Como de costumbre, los premiados hablaron más de la cuenta y dijeron menos que nunca. Había menos que criticar ante el compás de espera del nuevo gobierno Sánchez y en su defecto, todo consistió en verbalizar el discurso de la corrección política no ajeno a cierto oportunismo que ahora impera. Sin sorpresas, ¿todavía alguien cree que existe algún secreto en la decisión de unos premios que escogen a Pe para premiar a Pedrooooooooo con el Goya al mejor director mientras sujeta, como puede, a Ángela Molina? Y sin excesiva gloria, el resumen que se impone no es alentador.
Dolor por las heridas, gloria por las cicatrices afirmaban los guionistas de la gala al referirse al cine de Almodóvar, mientras, Almodóvar, como la reina madre de Gran Bretaña, caerá Felipe VI pero seguirá Pedro Almodóvar, se arrellanaba en una butaca que parecía más alta que la de sus dos acompañantes, Penélope, su madre en la ficción de Dolor y gloria a la izquierda, y Antonio Banderas, su alter ego, su autorretrato sublimado, menos gordo, más guapo, a su derecha. Por cierto, se equivocan quienes infravaloran el talento de Antonio Banderas.
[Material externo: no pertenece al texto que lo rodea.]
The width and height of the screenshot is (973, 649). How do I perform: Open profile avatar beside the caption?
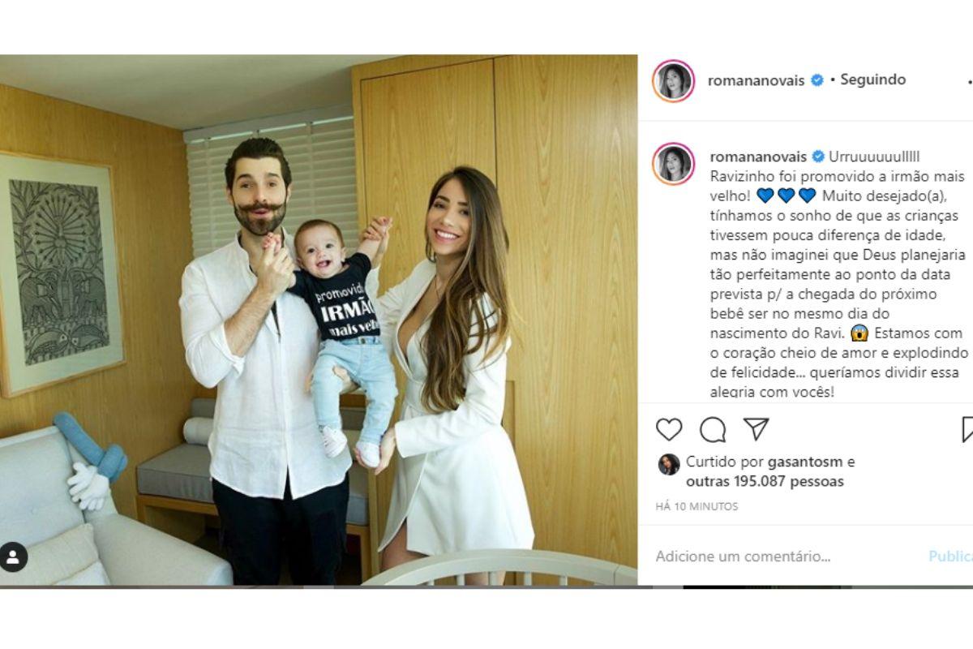coord(673,164)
Banderas no es un actor de introspección, no sabe sacar personajes de dentro pero es el mejor copista de nuestro país y uno de los del mundo.
En Dolor y gloria, lo señalaba él mismo, tuvo la suerte de tener en el director el espejo con el que debía identificarse, y como actor mimético, actor zelig, actor fagocitador que es, cuando el modelo está bien fijado, Banderas lo clava. Sus mejores interpretaciones han tenido el modelo muy cerca: Tom Hawks en Philadelphia, Anthony Hopkins en El zorro y todas las películas que ha hecho con Almodóvar.
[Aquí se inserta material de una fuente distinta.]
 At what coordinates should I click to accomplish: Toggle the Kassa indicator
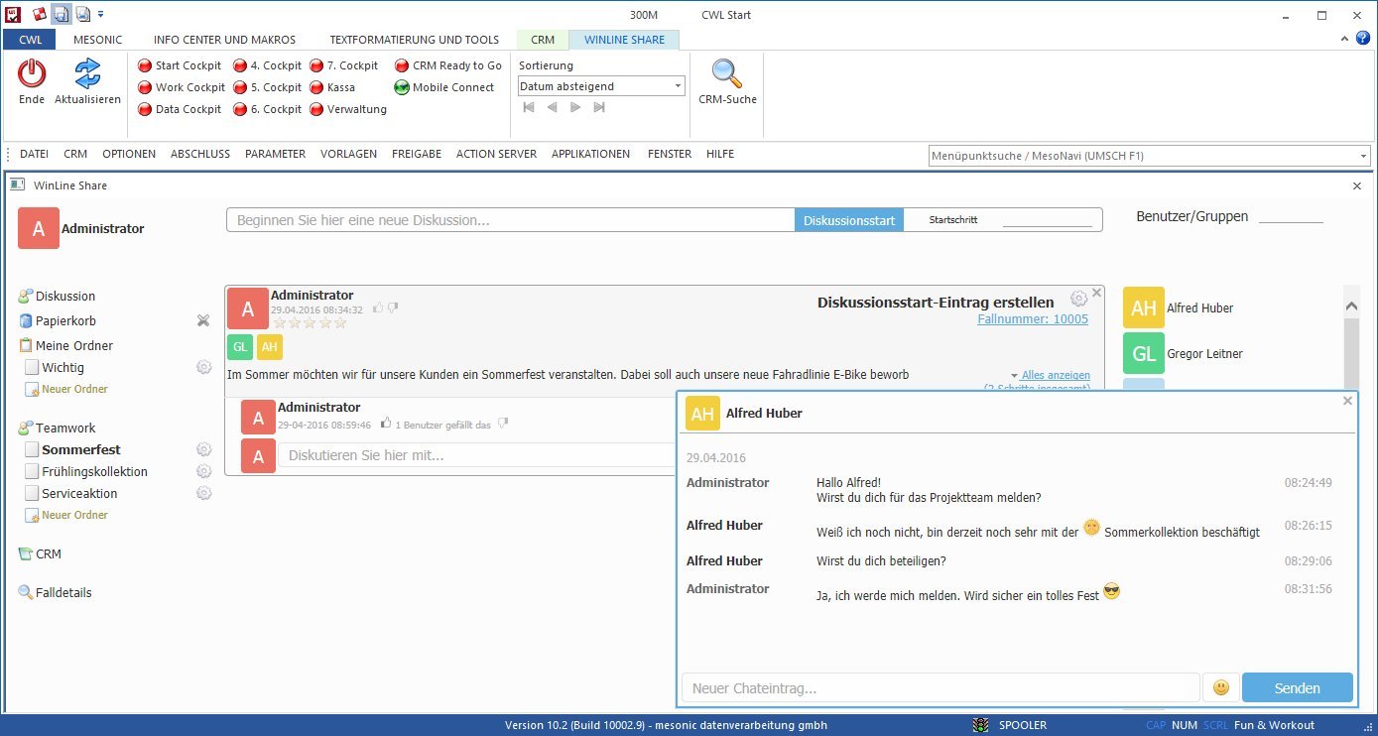tap(316, 87)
Pero centrémonos en Dolor y gloria y en Pedro Almodóvar. No compararemos sus méritos con el hacer del resto de candidatas, porque no era eso lo que se escenificaba en la pasada noche del sábado a la madrugada del domingo. Lo sustancial emanaba de un acto de homenaje a un cineasta de extrema vanidad y discutible hondura.
Una sensación de patética nostalgia recorría la noche en TVE-1. Algunos rostros significativos del cine de la transición dejaban mostrar la mordedura del tiempo. Y allí estaba el cineasta que nos ¿desnudaba? su alma. Quienes han visto Dolor y gloria saben que se narra la historia de un director de cine, un relato en el que se habla muy poco de amor y mucho de endogamia. El filme cultiva una devoción a la madre y una idealización a sí mismo, a un narciso que envejece lleno de manías y con poco que contar.
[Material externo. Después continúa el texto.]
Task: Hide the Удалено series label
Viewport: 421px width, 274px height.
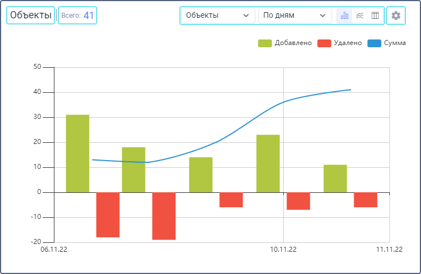Action: pos(348,43)
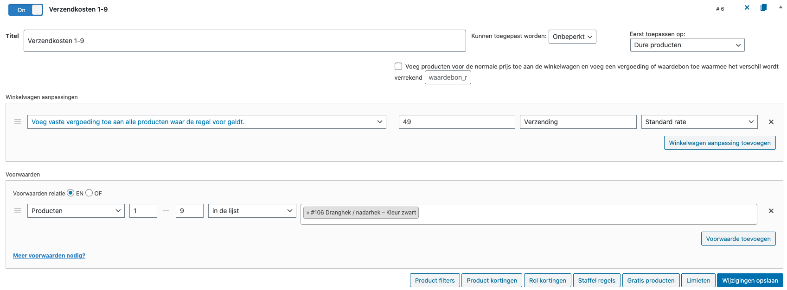Viewport: 787px width, 290px height.
Task: Open the Onbeperkt dropdown
Action: 572,37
Si Banderas es un actor camaleón, necesita el modelo, su color depende de lo que le rodee; Almodóvar es un director sol, todo debe girar alrededor suyo. Su mejor virtud: su afán de perfección. Su mayor defecto, al margen de un ego que abruma: su vacuidad. En su cine, muchas veces ha tropezado con sombras que a otros crucifican y que a él no le pasan factura. Recuerden Hable con ella y su complaciente descripción de una violación “enamorada” de una mujer en coma o la apología del secuestro de Átame en contraposición con este retrato de un viejo cineasta neurótico y toxicómano cuyas obras merecen estar en la galería de los genios que se afirma en Dolor y gloria.
Megalómano no significa tonto. Inteligente y brillante, Almodóvar siempre lo ha sido, por eso dijo lo que dijo casi al final de sus, artificialmente, emocionadas intervenciones. Con todos los Goya en sus manos, recordó al cine de la periferia, el que se hace sin apenas apoyos ni subvenciones millonarias, el independiente y arriesgado, el que casi no se estrena. Lástima que esas películas allí no estaban. Como tampoco estaba lo mejor de la noche: Marisol, Pepa Flores... Una de esas mujeres que engrandecen a un país, a una profesión y a una memoria.
Gracias por no acudir. Tu vacío llenó una noche largamente aburrida.